THE TASK = Starting with the first line, output the data exactly, through to the last line.

# # #

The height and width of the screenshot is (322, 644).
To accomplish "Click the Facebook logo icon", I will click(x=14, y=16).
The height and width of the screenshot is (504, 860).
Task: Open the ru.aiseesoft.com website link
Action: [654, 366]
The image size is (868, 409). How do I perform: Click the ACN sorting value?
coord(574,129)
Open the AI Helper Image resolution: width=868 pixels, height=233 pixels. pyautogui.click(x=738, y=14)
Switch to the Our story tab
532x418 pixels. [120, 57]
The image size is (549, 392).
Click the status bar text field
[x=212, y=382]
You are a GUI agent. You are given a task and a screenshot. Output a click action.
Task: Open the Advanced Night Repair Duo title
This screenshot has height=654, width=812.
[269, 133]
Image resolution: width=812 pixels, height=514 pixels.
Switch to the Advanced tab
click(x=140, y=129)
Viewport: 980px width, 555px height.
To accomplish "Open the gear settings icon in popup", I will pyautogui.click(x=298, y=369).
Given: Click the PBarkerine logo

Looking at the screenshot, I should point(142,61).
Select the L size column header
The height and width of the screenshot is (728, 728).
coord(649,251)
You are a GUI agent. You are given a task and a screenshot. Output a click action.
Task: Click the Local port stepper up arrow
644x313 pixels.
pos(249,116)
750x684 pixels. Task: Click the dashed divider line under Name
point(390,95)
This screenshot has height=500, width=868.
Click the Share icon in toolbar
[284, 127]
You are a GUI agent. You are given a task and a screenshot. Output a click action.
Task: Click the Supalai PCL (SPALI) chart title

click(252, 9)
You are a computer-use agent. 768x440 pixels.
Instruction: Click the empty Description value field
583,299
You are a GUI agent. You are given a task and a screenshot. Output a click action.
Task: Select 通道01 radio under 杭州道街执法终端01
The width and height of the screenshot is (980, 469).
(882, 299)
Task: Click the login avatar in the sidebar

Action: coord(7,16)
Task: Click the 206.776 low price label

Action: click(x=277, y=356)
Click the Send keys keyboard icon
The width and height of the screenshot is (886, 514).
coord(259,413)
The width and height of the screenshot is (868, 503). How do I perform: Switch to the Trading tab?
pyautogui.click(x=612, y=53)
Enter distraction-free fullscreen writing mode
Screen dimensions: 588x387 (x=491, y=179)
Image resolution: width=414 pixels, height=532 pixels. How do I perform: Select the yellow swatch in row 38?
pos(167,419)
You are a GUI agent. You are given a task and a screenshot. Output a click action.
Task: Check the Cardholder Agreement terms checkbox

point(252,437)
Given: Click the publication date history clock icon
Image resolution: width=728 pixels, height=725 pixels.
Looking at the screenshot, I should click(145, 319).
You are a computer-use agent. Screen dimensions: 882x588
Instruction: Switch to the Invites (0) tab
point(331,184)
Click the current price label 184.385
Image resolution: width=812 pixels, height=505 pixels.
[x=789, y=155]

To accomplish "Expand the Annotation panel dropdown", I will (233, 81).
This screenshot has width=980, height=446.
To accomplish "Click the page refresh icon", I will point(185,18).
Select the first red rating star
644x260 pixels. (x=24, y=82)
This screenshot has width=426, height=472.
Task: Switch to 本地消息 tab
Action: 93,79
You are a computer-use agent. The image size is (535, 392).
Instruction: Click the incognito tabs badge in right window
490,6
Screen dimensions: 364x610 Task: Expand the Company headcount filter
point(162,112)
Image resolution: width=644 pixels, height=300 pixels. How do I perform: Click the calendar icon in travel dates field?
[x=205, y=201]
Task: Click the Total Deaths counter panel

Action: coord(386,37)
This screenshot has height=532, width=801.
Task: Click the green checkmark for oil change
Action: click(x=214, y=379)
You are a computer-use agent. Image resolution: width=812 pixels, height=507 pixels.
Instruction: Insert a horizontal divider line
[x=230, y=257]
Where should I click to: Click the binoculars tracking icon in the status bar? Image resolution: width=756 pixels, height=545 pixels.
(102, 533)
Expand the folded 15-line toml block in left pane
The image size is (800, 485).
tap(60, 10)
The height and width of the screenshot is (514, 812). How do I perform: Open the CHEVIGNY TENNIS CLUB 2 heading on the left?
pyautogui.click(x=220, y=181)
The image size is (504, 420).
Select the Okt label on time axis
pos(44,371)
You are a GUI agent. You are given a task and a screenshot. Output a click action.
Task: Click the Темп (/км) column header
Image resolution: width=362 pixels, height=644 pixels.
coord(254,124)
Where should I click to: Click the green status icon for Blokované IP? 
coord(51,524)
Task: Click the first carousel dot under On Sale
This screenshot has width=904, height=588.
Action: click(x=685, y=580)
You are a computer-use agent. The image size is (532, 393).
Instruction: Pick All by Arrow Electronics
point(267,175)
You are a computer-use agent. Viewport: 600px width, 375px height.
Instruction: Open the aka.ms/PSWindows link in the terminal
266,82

# # #

SOLUTION TO THIS TASK =
The height and width of the screenshot is (322, 644).
To accomplish "Click the Facebook logo icon", I will click(x=14, y=16).
The height and width of the screenshot is (504, 860).
Task: Open the ru.aiseesoft.com website link
Action: [654, 366]
The image size is (868, 409). How do I perform: Click the ACN sorting value?
coord(574,129)
Open the AI Helper Image resolution: width=868 pixels, height=233 pixels. pyautogui.click(x=738, y=14)
Switch to the Our story tab
532x418 pixels. [120, 57]
The image size is (549, 392).
Click the status bar text field
[x=212, y=382]
You are a GUI agent. You are given a task and a screenshot. Output a click action.
Task: Open the Advanced Night Repair Duo title
This screenshot has height=654, width=812.
[269, 133]
Image resolution: width=812 pixels, height=514 pixels.
Switch to the Advanced tab
click(x=140, y=129)
Viewport: 980px width, 555px height.
To accomplish "Open the gear settings icon in popup", I will pyautogui.click(x=298, y=369).
Given: Click the PBarkerine logo

Looking at the screenshot, I should point(142,61).
Select the L size column header
The height and width of the screenshot is (728, 728).
coord(649,251)
You are a GUI agent. You are given a task and a screenshot. Output a click action.
Task: Click the Local port stepper up arrow
644x313 pixels.
pos(249,116)
750x684 pixels. Task: Click the dashed divider line under Name
point(390,95)
This screenshot has height=500, width=868.
Click the Share icon in toolbar
[284, 127]
You are a GUI agent. You are given a task and a screenshot. Output a click action.
Task: Click the Supalai PCL (SPALI) chart title

click(252, 9)
You are a computer-use agent. 768x440 pixels.
Instruction: Click the empty Description value field
583,299
You are a GUI agent. You are given a task and a screenshot. Output a click action.
Task: Select 通道01 radio under 杭州道街执法终端01
The width and height of the screenshot is (980, 469).
(882, 299)
Task: Click the login avatar in the sidebar

Action: coord(7,16)
Task: Click the 206.776 low price label

Action: click(x=277, y=356)
Click the Send keys keyboard icon
The width and height of the screenshot is (886, 514).
coord(259,413)
The width and height of the screenshot is (868, 503). How do I perform: Switch to the Trading tab?
pyautogui.click(x=612, y=53)
Enter distraction-free fullscreen writing mode
Screen dimensions: 588x387 (x=491, y=179)
Image resolution: width=414 pixels, height=532 pixels. How do I perform: Select the yellow swatch in row 38?
pos(167,419)
You are a GUI agent. You are given a task and a screenshot. Output a click action.
Task: Check the Cardholder Agreement terms checkbox

point(252,437)
Given: Click the publication date history clock icon
Image resolution: width=728 pixels, height=725 pixels.
Looking at the screenshot, I should click(145, 319).
You are a computer-use agent. Screen dimensions: 882x588
Instruction: Switch to the Invites (0) tab
point(331,184)
Click the current price label 184.385
Image resolution: width=812 pixels, height=505 pixels.
[x=789, y=155]

To accomplish "Expand the Annotation panel dropdown", I will (233, 81).
This screenshot has width=980, height=446.
To accomplish "Click the page refresh icon", I will point(185,18).
Select the first red rating star
644x260 pixels. (x=24, y=82)
This screenshot has width=426, height=472.
Task: Switch to 本地消息 tab
Action: 93,79
You are a computer-use agent. The image size is (535, 392).
Instruction: Click the incognito tabs badge in right window
490,6
Screen dimensions: 364x610 Task: Expand the Company headcount filter
point(162,112)
Image resolution: width=644 pixels, height=300 pixels. How do I perform: Click the calendar icon in travel dates field?
[x=205, y=201]
Task: Click the Total Deaths counter panel

Action: coord(386,37)
This screenshot has height=532, width=801.
Task: Click the green checkmark for oil change
Action: click(x=214, y=379)
You are a computer-use agent. Image resolution: width=812 pixels, height=507 pixels.
Instruction: Insert a horizontal divider line
[x=230, y=257]
Where should I click to: Click the binoculars tracking icon in the status bar? Image resolution: width=756 pixels, height=545 pixels.
(102, 533)
Expand the folded 15-line toml block in left pane
The image size is (800, 485).
tap(60, 10)
The height and width of the screenshot is (514, 812). How do I perform: Open the CHEVIGNY TENNIS CLUB 2 heading on the left?
pyautogui.click(x=220, y=181)
The image size is (504, 420).
Select the Okt label on time axis
pos(44,371)
You are a GUI agent. You are given a task and a screenshot. Output a click action.
Task: Click the Темп (/км) column header
Image resolution: width=362 pixels, height=644 pixels.
coord(254,124)
Where should I click to: Click the green status icon for Blokované IP? 
coord(51,524)
Task: Click the first carousel dot under On Sale
This screenshot has width=904, height=588.
Action: click(x=685, y=580)
You are a computer-use agent. The image size is (532, 393).
Instruction: Pick All by Arrow Electronics
point(267,175)
You are a computer-use agent. Viewport: 600px width, 375px height.
Instruction: Open the aka.ms/PSWindows link in the terminal
266,82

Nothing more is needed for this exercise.